Date: 30th May 2019
The prevalence of deep learning in the healthcare industry is gaining momentum and this branch of AI is becoming a sophisticated tool to analyse large data sets, in a quick and efficient manner. Often reported to out-compete its human equivalent in both speed and accuracy it has been hailed as the future of diagnostic testing. Deep learning’s predictive powers can also be applied to a wide range of clinical settings, from assessing the risk of bleeding after surgery to predicting childhood asthma and remission, even the risk of mortality can be modelled.

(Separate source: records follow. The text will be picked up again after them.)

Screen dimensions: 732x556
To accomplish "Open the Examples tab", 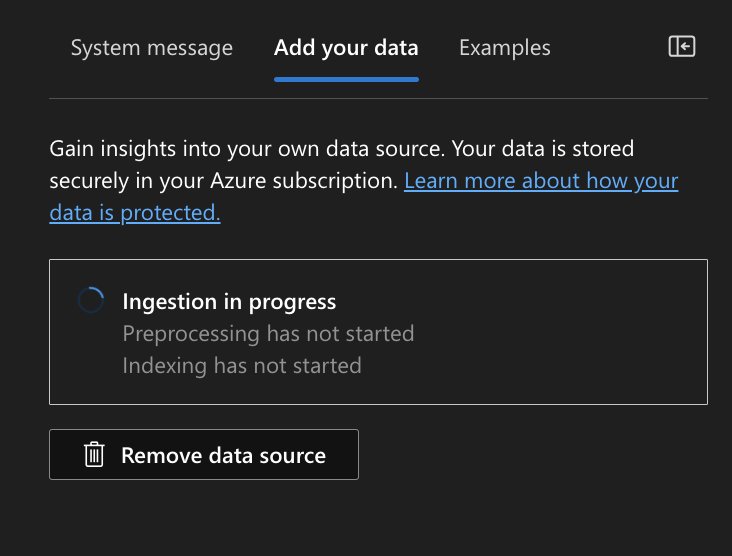I will [x=504, y=48].
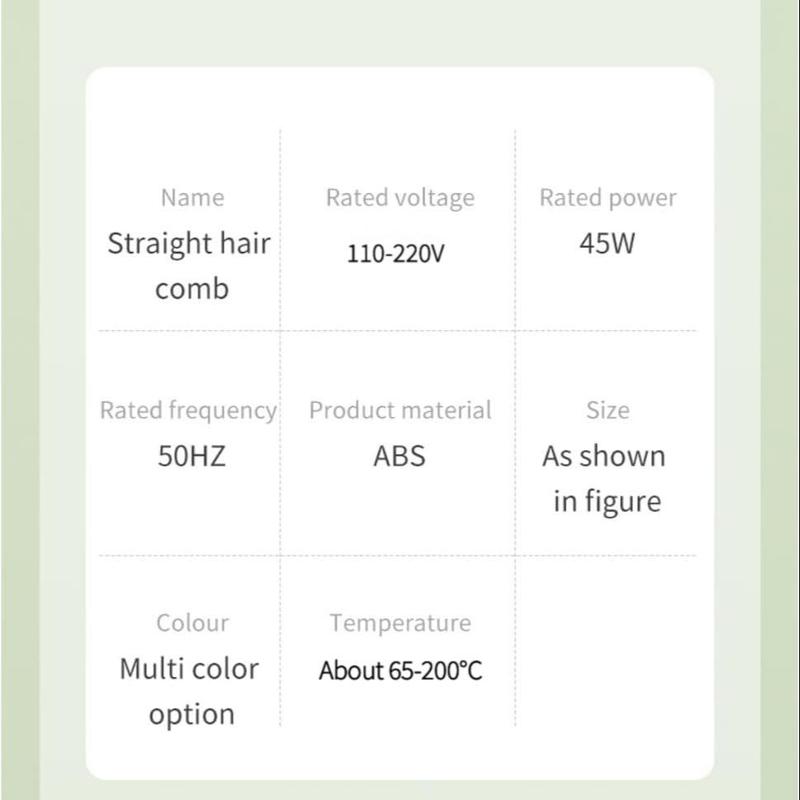Select the About 65-200°C value
The width and height of the screenshot is (800, 800).
[x=400, y=670]
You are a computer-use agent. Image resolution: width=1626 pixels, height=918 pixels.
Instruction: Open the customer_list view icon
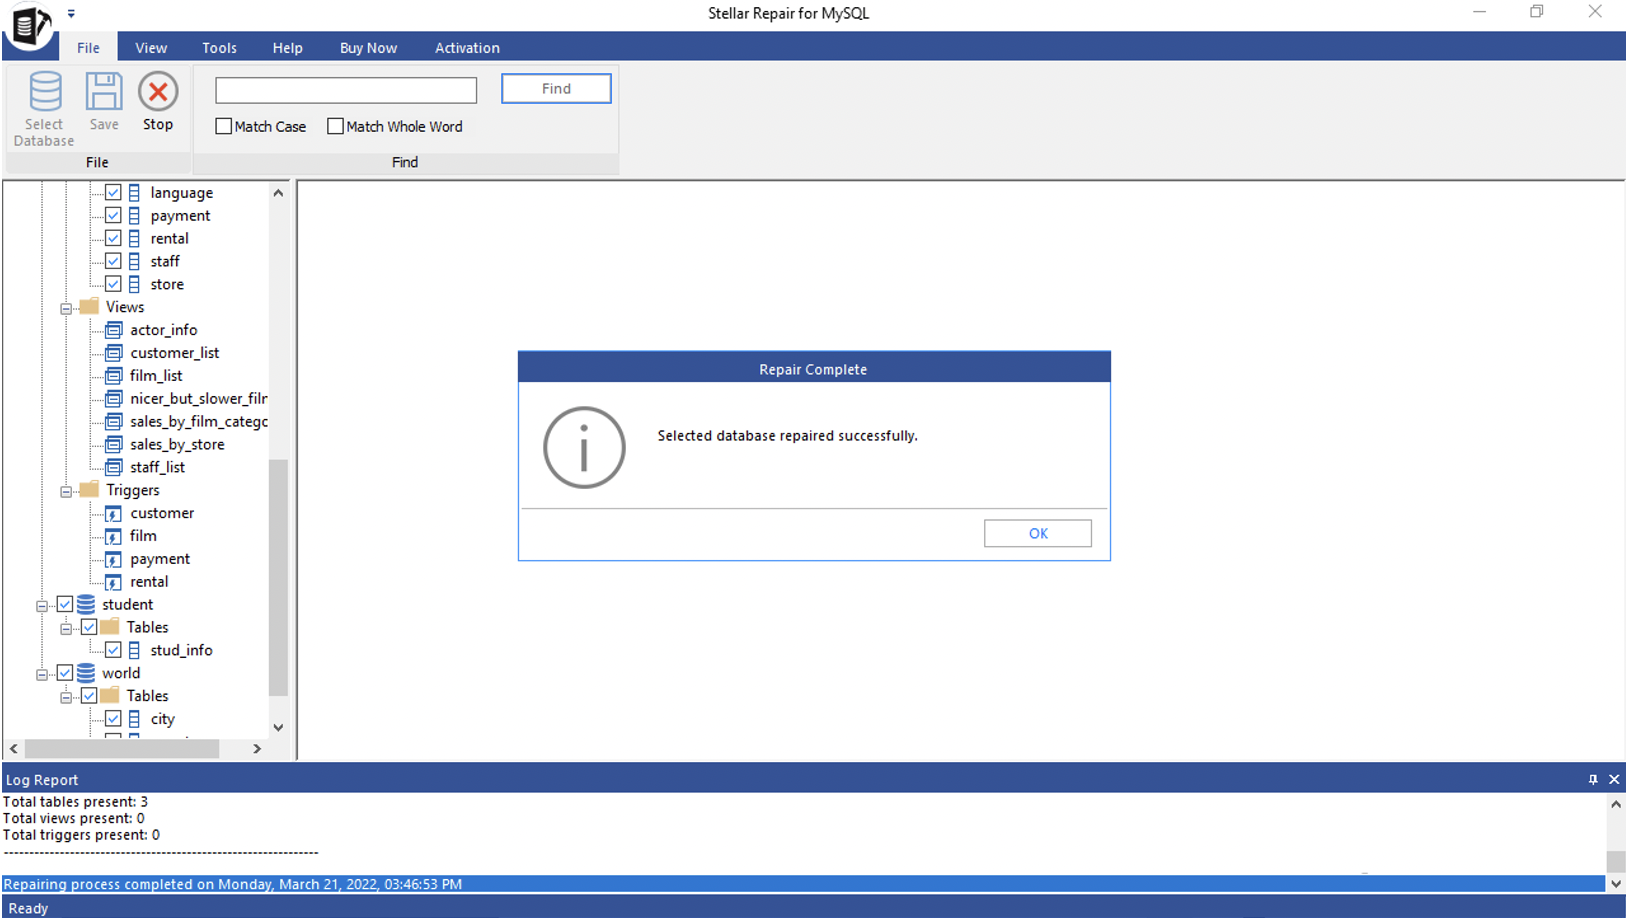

Whilst it is becoming increasingly difficult to counter gainst deep learning as a potent analytical tool it does have its limitations, however, and Hongfang Liu and colleagues from the Mayo clinic having been assessing these confines in a paper published in Digital Medicine. Using previous studies approved by the Mayo clinic they have challenged deep learning models against older more ‘traditional’ machine learning models to predict patient outcomes. The results; that newer is not always better. What the study does highlight is that each model has strengths and weaknesses and that if any of these AI tools are to integrate fully and successfully into the healthcare industry it will be crucial to compare and assess the contribution of this growing range of methods to suitably match technique to application.
Chen, D., S. Liu, P. Kingsbury, S. Sohn, C. B. Storlie, E. B. Habermann, J. M. Naessens, D. W. Larson and H. Liu (2019). “Deep learning and alternative learning strategies for retrospective real-world clinical data.” npj Digital Medicine 2(1): 43.